[Python-Dev] Support for async read/write

exarkun at twistedmatrix.com exarkun at twistedmatrix.com
Wed Oct 20 03:55:20 CEST 2010


On 01:37 am, glyph at twistedmatrix.com wrote:
>
>On Oct 19, 2010, at 8:09 PM, James Y Knight wrote:
>>There's a difference.
>>
>>os._exit is useful. os.open is useful. aio_* are *not* useful. For 
>>anything. If there's anything you think you want to use them for, 
>>you're wrong.

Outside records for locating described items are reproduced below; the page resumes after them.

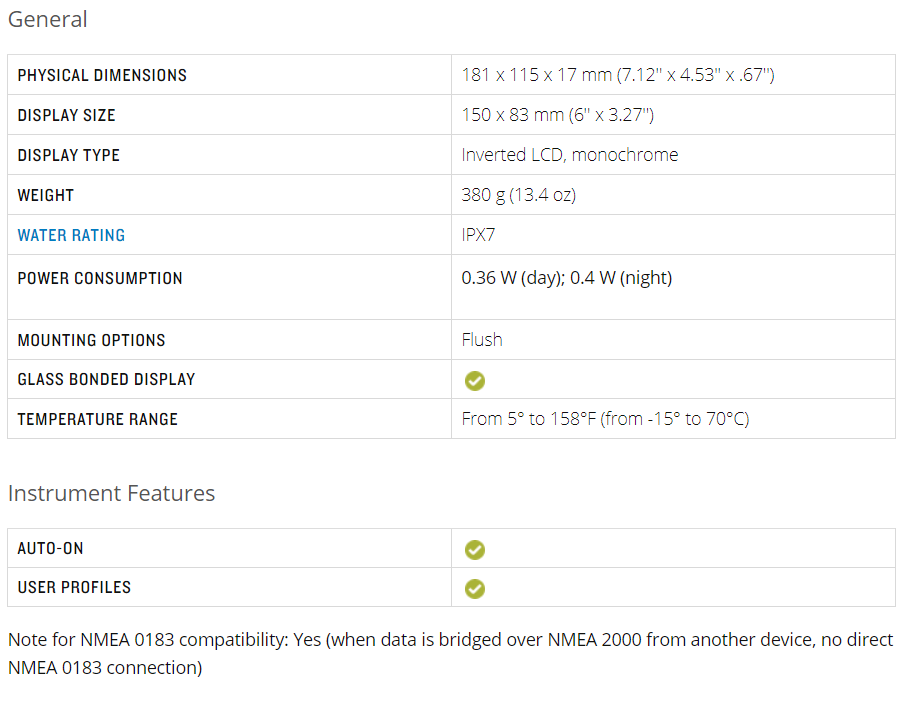Select the General section heading

(48, 19)
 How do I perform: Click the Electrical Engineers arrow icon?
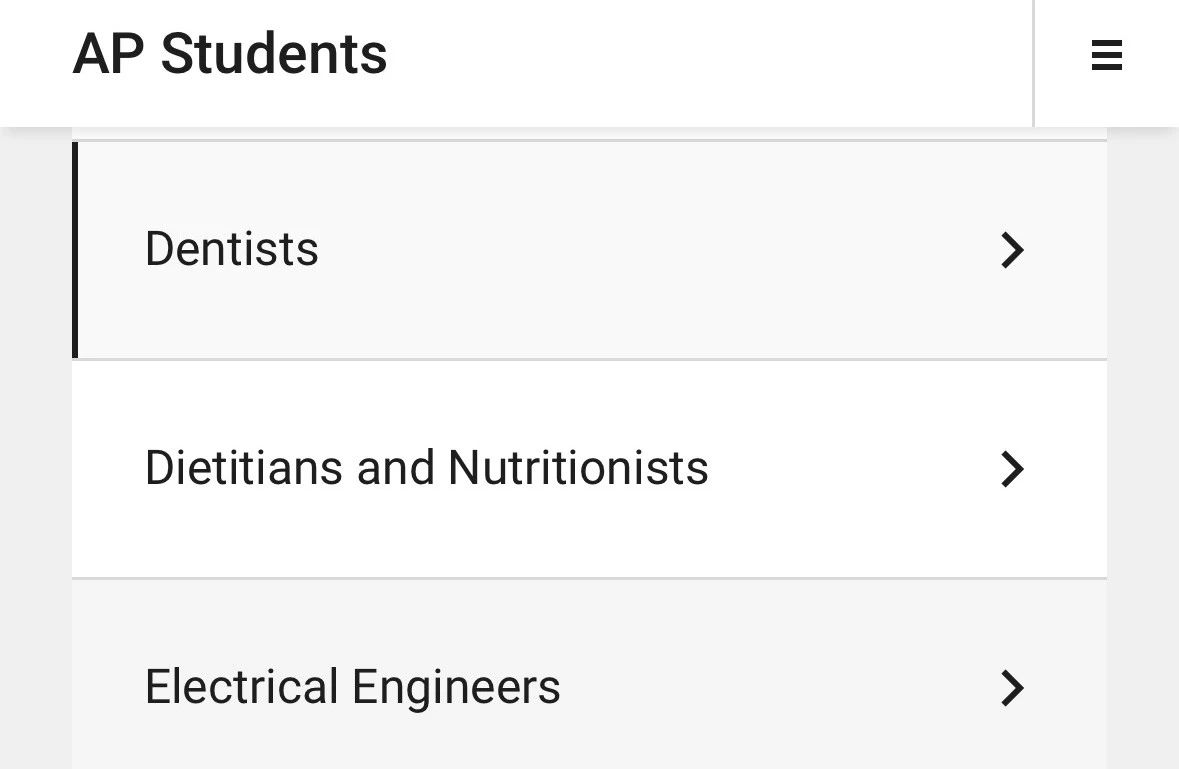[1012, 688]
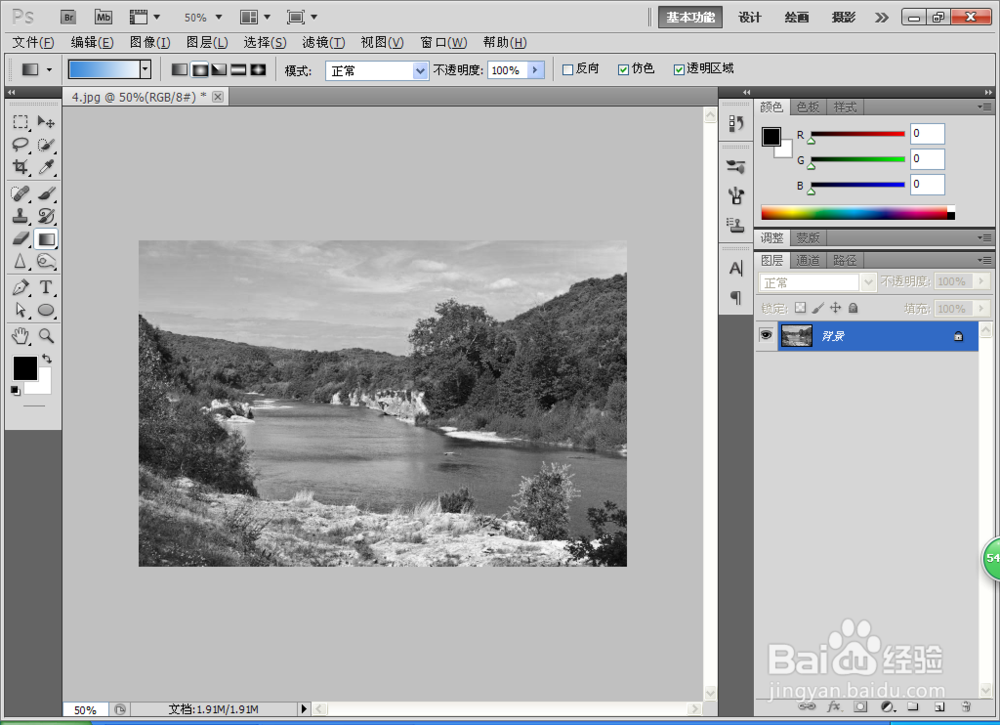Select the Hand tool

(20, 335)
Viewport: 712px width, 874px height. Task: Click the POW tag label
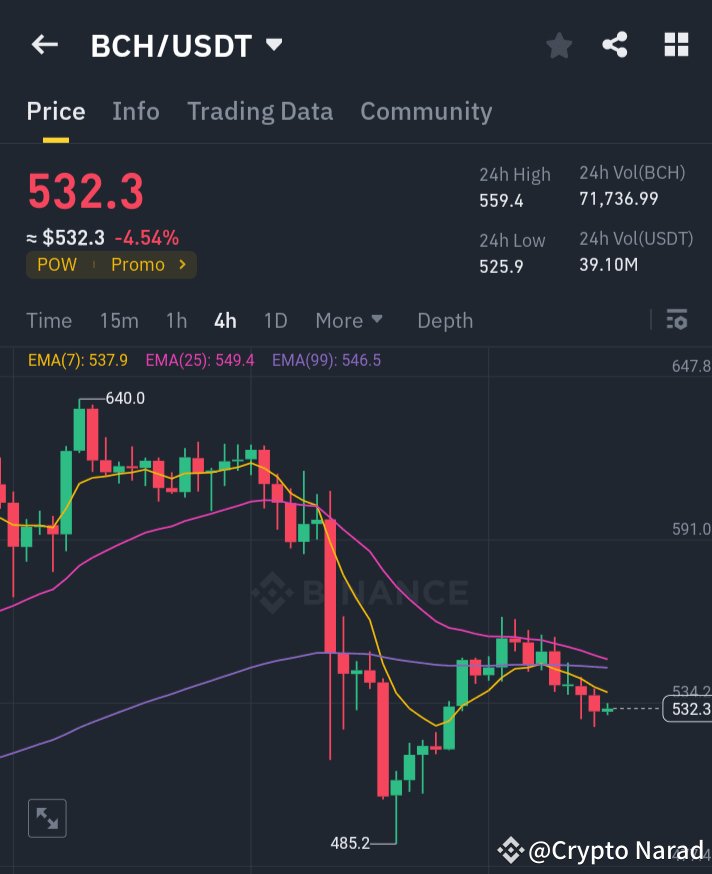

It either won't work properly or it will worse 
>>performing than the simpler alternatives.
>
>
>I'd like to echo this sentiment.  This is not about providing a 'safe' 
>wrapper to hide some powerful feature of these APIs: the POSIX aio_* 
>functions are really completely useless.
>
>To quote the relevant standard 
><http://www.opengroup.org/onlinepubs/000095399/basedefs/aio.h.html>:

>APPLICATION USAGE
>
>None.
>
>RATIONALE
>
>None.
>
>FUTURE DIRECTIONS
>
>None.
>
>Not only is the performance usually worse than expected, the behavior 
>of aio_* functions require all kinds of subtle and mysterious 
>coordination with signal handling, which I'm not entirely sure Python 
>would even be able to pull off without some modifications to the signal 
>module.  (And, as Jean-Paul mentioned, if your OS kernel runs out of 
>space in a queue somewhere, completion notifications might just never 
>be delivered at all.)

Just to be clear, James corrected me there.  I thought Jesus was talking 
about the mostly useless Linux AIO APIs, which have the problems I 
described.  He was actually talking about the POSIX AIO APIs, which have 
a different set of problems making them a waste of time.